Bulk update and merge data in PostgreSQL - AnalyticDB

Single-row updates in AnalyticDB for PostgreSQL carry significant distributed transaction overhead. Batching multiple updates into a single SQL statement dramatically reduces that overhead and improves throughput.

AnalyticDB for PostgreSQL treats an update (also called a merge) as an upsert operation: if the incoming row matches an existing record, it replaces the old version; if no match exists, the row is inserted.

How it works

Every UPDATE statement triggers a full distributed transaction cycle:

The master node receives the UPDATE statement, initiates a distributed transaction, and locks the target table. Concurrent updates to the same table are not allowed.
The master node routes the request to the matching segment nodes.
Each segment node scans the index to locate the target row. For column-oriented tables, an update is physically a delete of the old row followed by an append of the new row at the end of the table. The updated data page is written to memory cache, and the change in table file length is recorded in the write-ahead log (WAL).
Before the transaction commits, the updated data page and WAL are synchronized to the mirror. After synchronization completes, the master node ends the distributed transaction and returns a success response.

Each statement carries fixed overhead: SQL parsing, distributed transaction management, table locking, master-to-segment network round trips, and segment-to-mirror log synchronization. For single-row updates, this overhead dominates the actual work.

To reduce overhead, batch updates into a single SQL statement and a single transaction wherever possible.

Bulk update

Use a staging table to batch multiple row updates into one statement.

Step 1: Prepare the target table

CREATE TABLE target_table (c1 INT, c2 INT, PRIMARY KEY (c1));
INSERT INTO target_table SELECT generate_series(1, 10000000);

The target table is typically large. The primary key creates a unique index that the optimizer uses to locate rows efficiently during updates.

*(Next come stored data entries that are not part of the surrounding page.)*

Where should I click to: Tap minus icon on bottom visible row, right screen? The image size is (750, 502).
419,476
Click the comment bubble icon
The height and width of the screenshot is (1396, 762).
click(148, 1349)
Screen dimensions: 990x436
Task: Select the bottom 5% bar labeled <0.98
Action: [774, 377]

Step 2: Load new data into a staging table

A staging table holds the incoming data before it is merged into the target table. Load data into the staging table using the COPY command, an OSS external table, or direct INSERT.

CREATE TABLE source_table (c1 INT, c2 INT);
INSERT INTO source_table SELECT generate_series(1, 100), generate_series(1, 100);

After loading data, run ANALYZE source_table so that the optimizer has accurate row count statistics.

Step 3: Run the bulk UPDATE

SET optimizer = ON;
UPDATE target_table
SET c2 = source_table.c2
FROM source_table
WHERE target_table.c1 = source_table.c1;

Enable the ORCA optimizer with SET optimizer = ON before the UPDATE to maximize index usage. If ORCA is not available, run SET enable_nestloop = ON to force a nested loop join with index scans. For complex cases—such as multiple index fields or partitioned tables—ORCA is required to match the index correctly.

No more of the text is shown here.